Don’t buy the elixir of youth: Machine learning is not magic

Tue, 18th Apr 2017

FYI, this story is more than a year old

By Ondrej Kubovič, Jakub Debski and Peter Kosinar

If someone told you they had a magic elixir that would heal all your illnesses or injuries, and make you young again, would you believe them? No matter how medieval this marketing trick might sound, it is still in use, even in the data-driven 21st century.

Nowadays, it's not street vendors selling the elixir of youth anymore. They have been replaced by an array of “post-truth” cybersecurity companies offering mysterious artificial intelligence (AI) and machine learning (ML).

These technologies, you are told, will keep your business safe from any malware and other threats – regardless of whether it's been seen before, or is completely new. But, of course, these techniques are way too complicated to explain or properly understand. They're almost magical.

Back here on Earth, we can report that there is no magic behind AI or machine learning. The former term has been around for more than 60 years and represents the ideal of a generally intelligent machine that can learn and make decisions independently, based only on inputs from its environment – all without human supervision.

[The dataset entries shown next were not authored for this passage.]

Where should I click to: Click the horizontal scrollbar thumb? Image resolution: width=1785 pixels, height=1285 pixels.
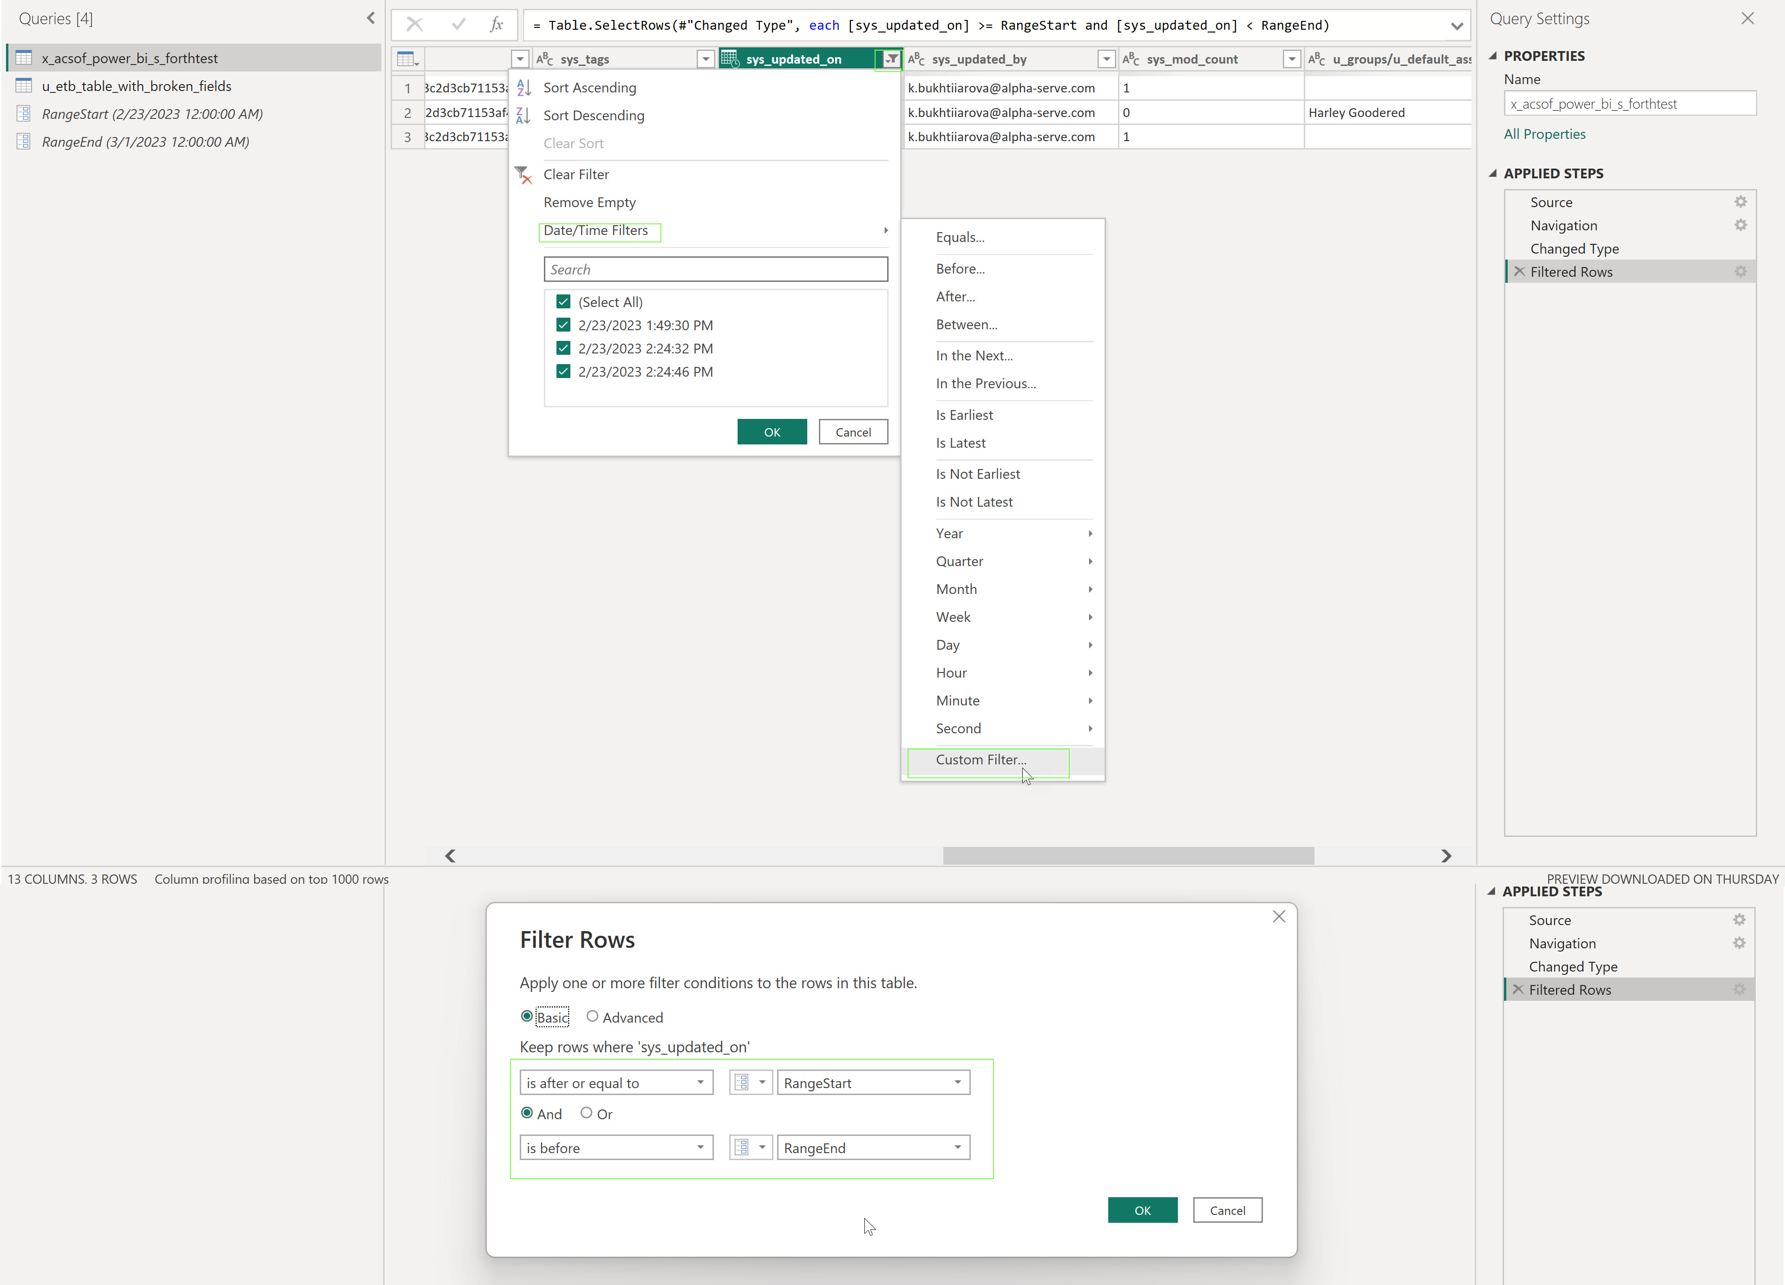coord(1128,855)
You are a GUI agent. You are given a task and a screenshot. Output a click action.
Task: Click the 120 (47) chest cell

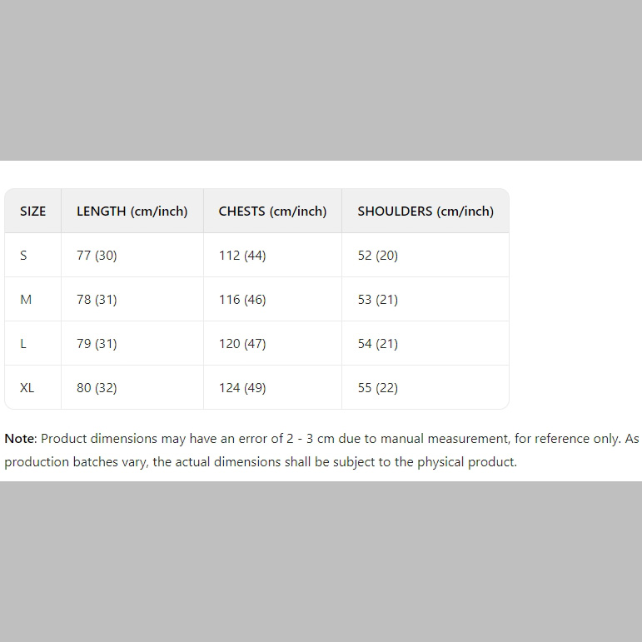(x=242, y=344)
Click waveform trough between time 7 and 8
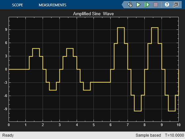The width and height of the screenshot is (185, 139). coord(138,111)
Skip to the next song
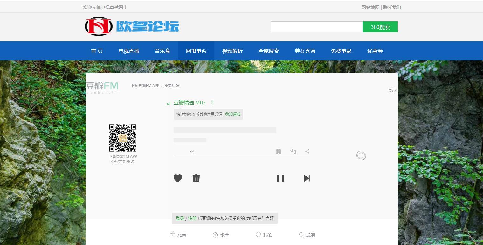The image size is (483, 245). (x=307, y=178)
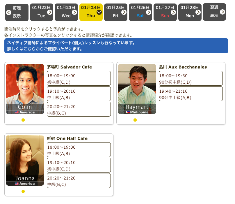Image resolution: width=235 pixels, height=204 pixels.
Task: Book Aux Bacchanales 19:40〜21:10 90分中上級 class
Action: pyautogui.click(x=191, y=94)
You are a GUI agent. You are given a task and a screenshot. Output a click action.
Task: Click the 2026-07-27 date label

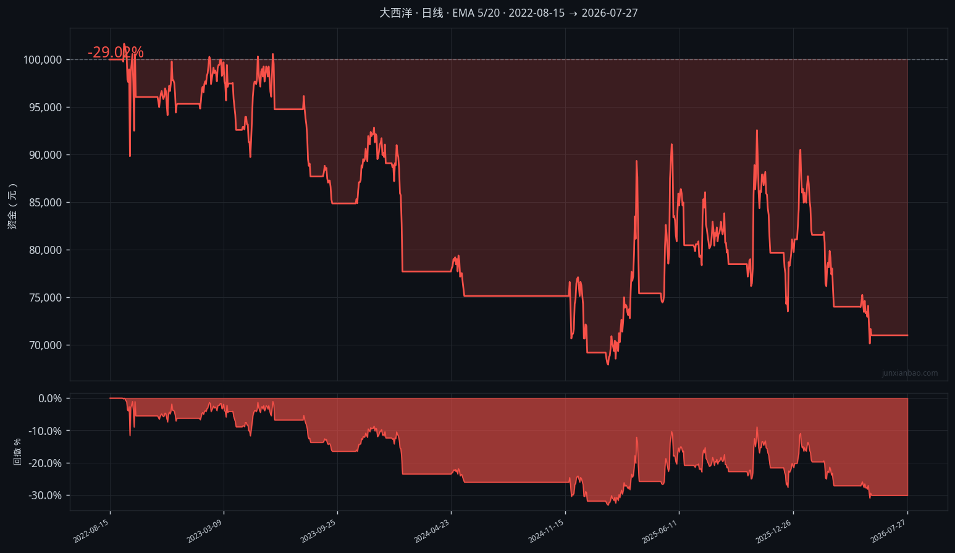point(888,531)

A step back from this as-yet unachievable AI dream, there is machine learning, a field of computer science that gives computers the ability to find patterns in huge amounts of data, by sorting them and acting on the findings. The concept might be a little newer, but it still has been present in cybersecurity since the 90s.

If you feel lost and can't relate, just remember when Facebook found your face in that party photo? That was machine learning. Or when Netflix suggested a great movie? Also ML.

In cybersecurity, machine learning mostly refers to one of the technologies built into a solution that has been fed large amounts of correctly labeled clean and malicious samples, and has learned the difference. Thanks to this training – also known as supervised machine learning – it is able to analyze and identify most of the potential threats to users and act proactively to mitigate them.

Automation of this process makes the security solution faster and helps human experts handle the exponential growth in the number of samples appearing every day.

Algorithms that lack this training – which fall into the category of unsupervised machine learning – are almost useless for cybersecurity.

The reason is that they sort the data into their own categories, which don't necessarily distinguish between clean items and malware and are instead better suited to finding similarities or anomalies in the dataset invisible to the human eye.

At ESET – an established cybersecurity vendor with almost three decades of experience – we have been applying supervised machine learning for years. We call it “automated detection”.

To keep our detection rates high and false positives low, a team of experienced human supervisors evaluate items that are too divergent from other samples, and hence hard for ML to label. This approach allows us to avoid the pitfalls of false positives or misses that might occur on the way to a fine-tuned algorithm that works well with other protective technologies under the hood of our solutions.

So, to wrap up – there is no magic in machine learning. It is a well-established technology which – under human supervision – learns how to extract features and find specific patterns in huge quantities of malicious and clean data, and which already helps us to protect millions of ESET users worldwide for years.